Charm development best practices
This document describes the best practices for charm development.
This is likely to change as the ecosystem and practice matures, so make sure to come back from time to time to stay up to date.
- Code style
- Recommended tooling
- Common integrations
- Example repositories
As it is common to develop multiple charms for the same underlying technology or software, using clear and consequent naming is a vital part of creating a new charm. If we take prometheus as an example, multiple charms exist that cover different scenarios:
- Running on bare metal as a machine charm
- Running in kubernetes as a k8s charm
To make it obvious to the user which one to use, we’ve put together a separate document detailing the do’s and don’ts of charm naming, which is available here.
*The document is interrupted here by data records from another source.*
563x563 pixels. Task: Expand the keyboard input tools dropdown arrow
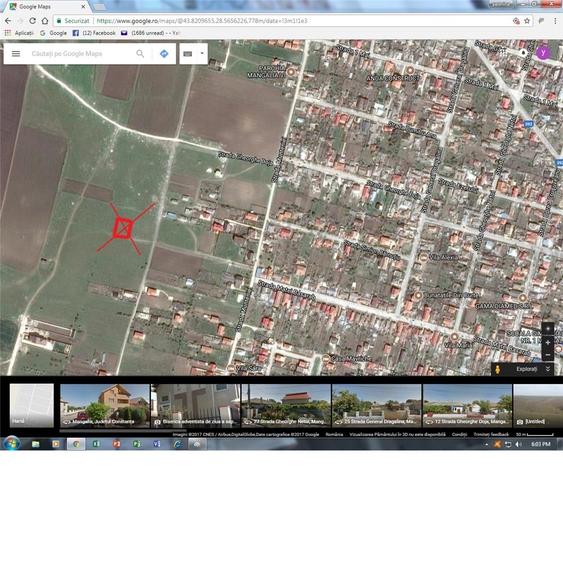pos(202,53)

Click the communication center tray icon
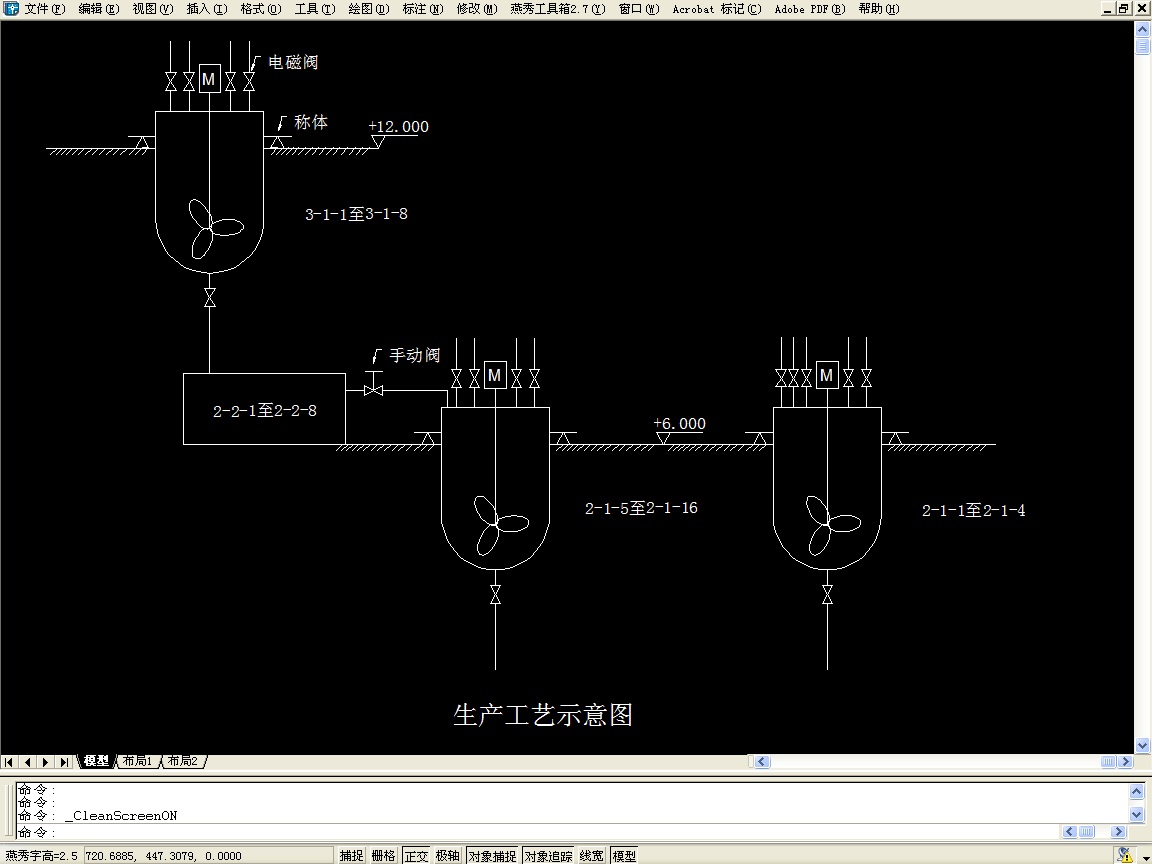point(1125,856)
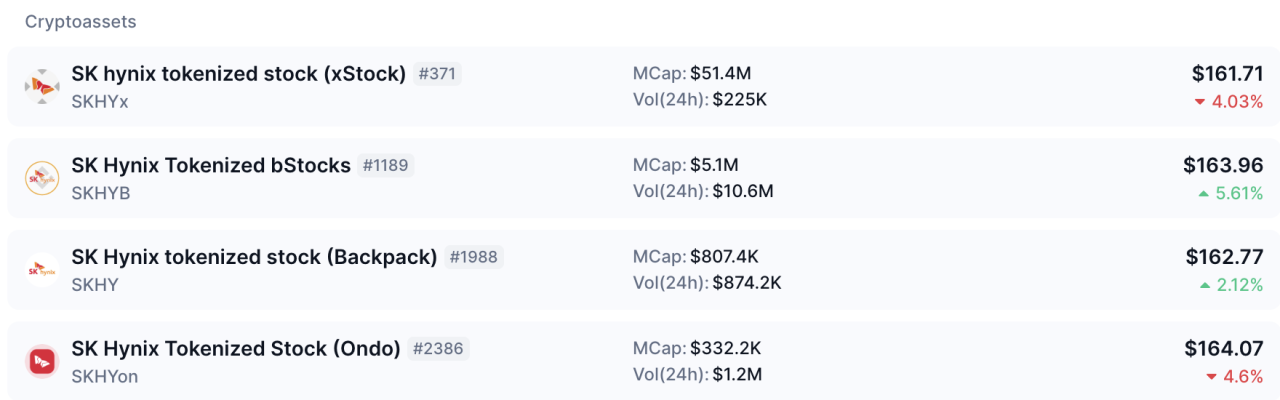The image size is (1280, 400).
Task: Click the $51.4M market cap value
Action: (x=724, y=73)
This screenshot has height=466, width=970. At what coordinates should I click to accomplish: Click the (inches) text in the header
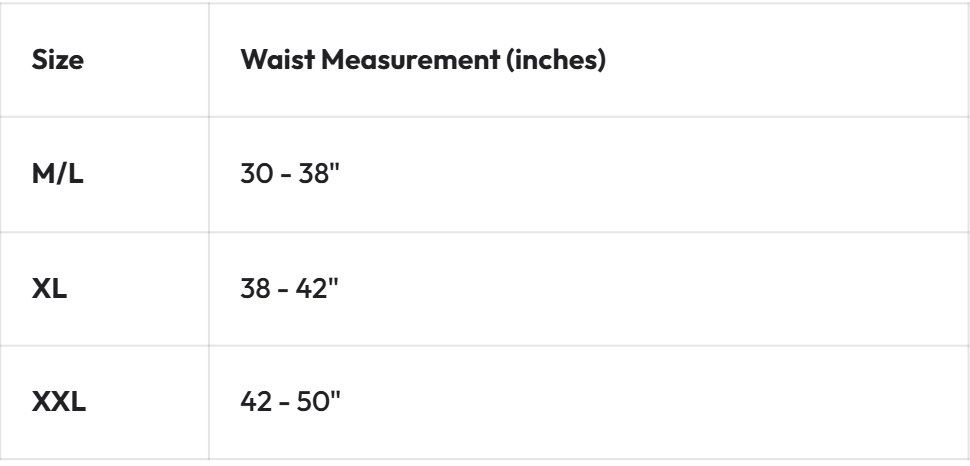(565, 61)
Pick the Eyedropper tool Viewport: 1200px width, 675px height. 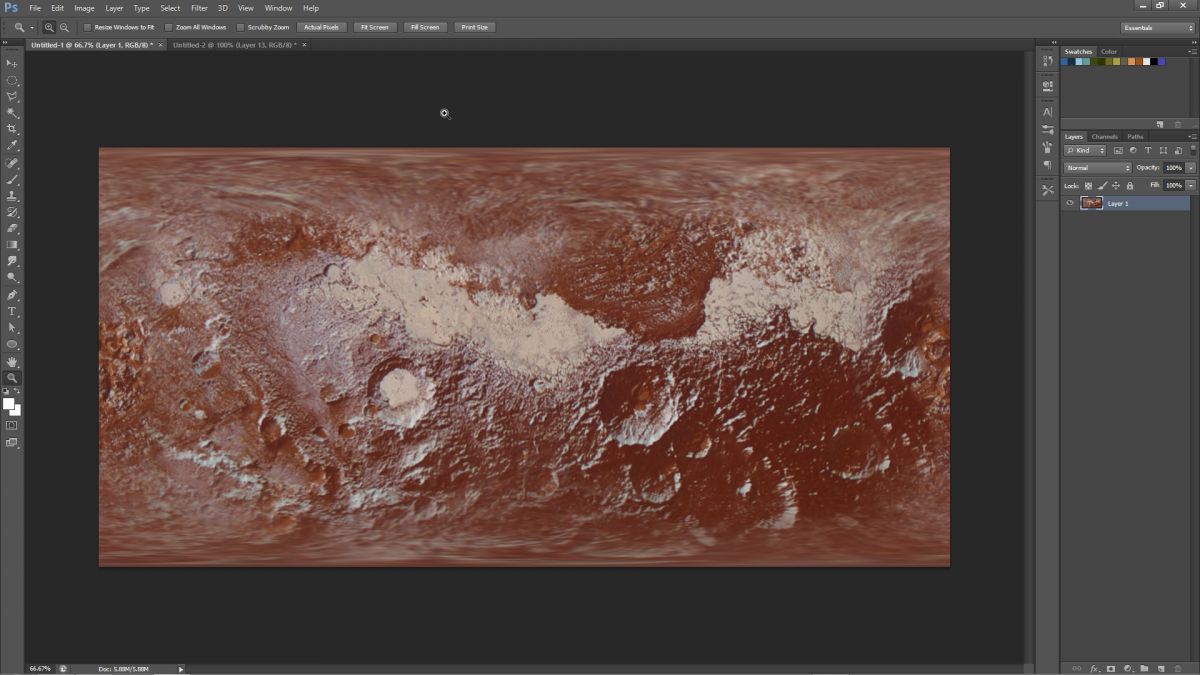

When naming configuration items or actions, the convention is to use lowercase alphanumeric names, separated with underscores if required. For example
When building your charm or library, pay attention to wider usability; try not to encapsulate logic that is highly specific to your use-case. There is always a balance between configurability and simplicity, but consider how your implementation would meet the use-cases of others trying to consume your charm or library.
Charms should generally aim to be stateless. In the event that a charm needs to track state between invocations, it should create an instance of StoredState in a class attribute called _stored. It is worth noting that any StoredState is specific to a single unit rather than shared across an application, and will be lost if the unit is restarted (for example, if a Kubernetes pod is rescheduled).
For sharing state between units of the same application, we instead recommend using peer relation data bags.
Do not track the emission of events, or elements relating to the charm’s lifecycle, in a state. Where possible, construct this information by accessing the model, i.e.
self.model, and the charm’s relations; peer relations or otherwise.
Resources can either be of the type oci-image or file. When providing binary files as resources, you need to provide binaries for all CPU architectures your binary might end up being run on. An example of this can be found here.
At the time of writing, we try to include amd64 and arm64 versions of such resources, but you should also make sure that you implement the usage of these resources in such a way that the user may build a binary for their architecture of choice and supply it themselves. An example of this can be found here.
A relation is formed between a “providing” and a “requiring” charm sharing the same interface. We recommend using Charm Libraries to distribute code that simplifies implementing any relation for people who wish to integrate with your application. Generally, we recommend naming a charm library after the relation interface it manages (example).
To keep this neat and easy to reason about, we implement a separate class for each side of the relation in the same library, for instance:
class MetricsEndpointProvider(Object): # … class MetricsEndpointRequirer(Object): # …
These classes should do whatever is necessary to handle any relation events specific to the relation interface you are implementing, throughout the lifecycle of the application. By passing the charm object into the constructor to either the Provider or Requirer, you can gain access to the
on attribute of the charm and register event handlers on behalf of the charm, as required.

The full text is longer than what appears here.